New York, la ville dans les nuages

Même si les plus grands gratte-ciel du monde ne se dressent plus à Manhattan, la ville reste la capitale historique des buildings. Depuis vingt ans, et malgré le traumatisme des attentats du 11 septembre, son parc immobilier ne cesse de prendre de la hauteur.

En 2001, les États-Unis comptaient 49% des immeubles les plus hauts du monde. Vingt ans plus tard, ce chiffre dégringolait à 15%, la majeure partie des gratte-ciel de plus de 300 mètres se construisant désormais en Asie et au Moyen-Orient. Oui, mais il y a New York, et surtout Manhattan, l’arrondissement qui monte.

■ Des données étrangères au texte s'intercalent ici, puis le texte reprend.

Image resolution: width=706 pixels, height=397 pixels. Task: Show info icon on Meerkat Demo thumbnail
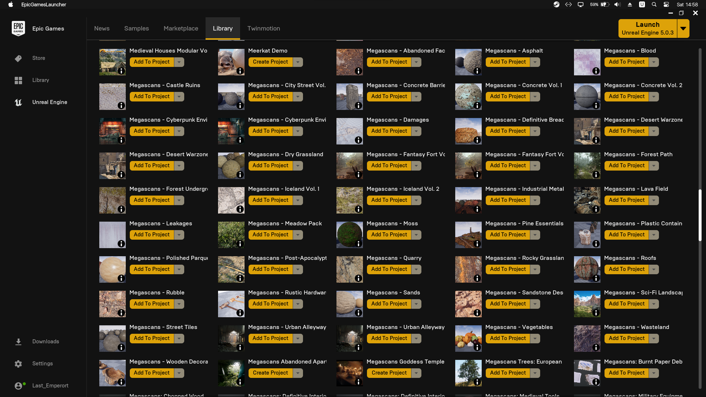point(240,71)
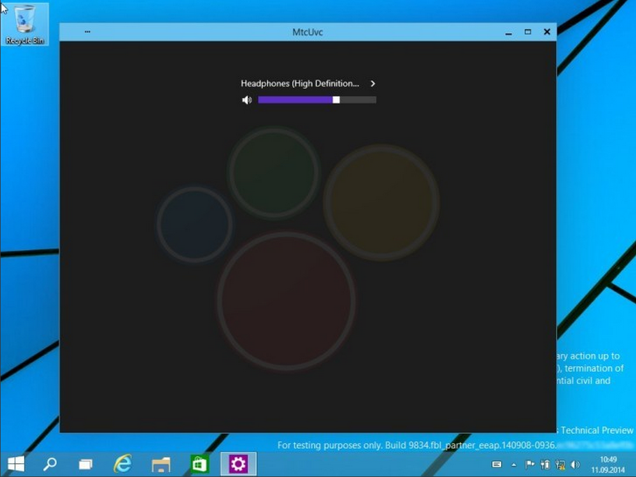Open Search from the taskbar magnifier
Image resolution: width=636 pixels, height=477 pixels.
coord(50,464)
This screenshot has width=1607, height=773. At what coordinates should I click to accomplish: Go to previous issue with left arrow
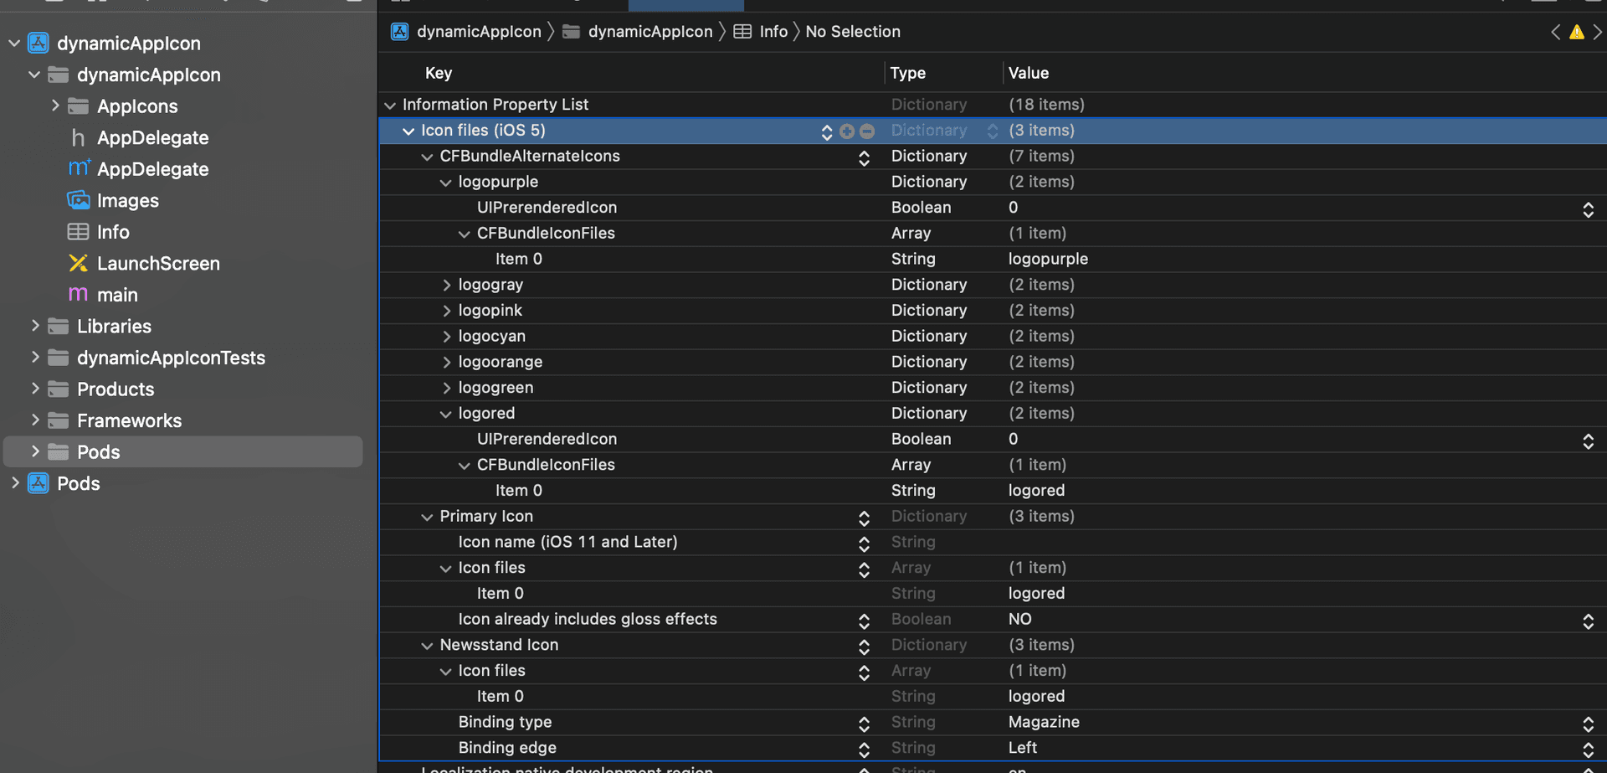click(1555, 33)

On ne va pas refaire l’histoire de cette île que le colon néerlandais Pierre Minuit acheta en 1626 aux Lenapes pour la somme de 60 florins en marchandises, soit un peu moins de 1000 dollars actuels. On peut cependant se poser la question de savoir pourquoi ce territoire a autant attiré les gratte-ciel dont le concept est pourtant né à 1000 kilomètres de là, à Chicago. Eh bien, parce que devenir au fil du temps la capitale économique d’un pays sur un périmètre aussi grand qu’un confetti nécessite forcément de regarder vers le haut.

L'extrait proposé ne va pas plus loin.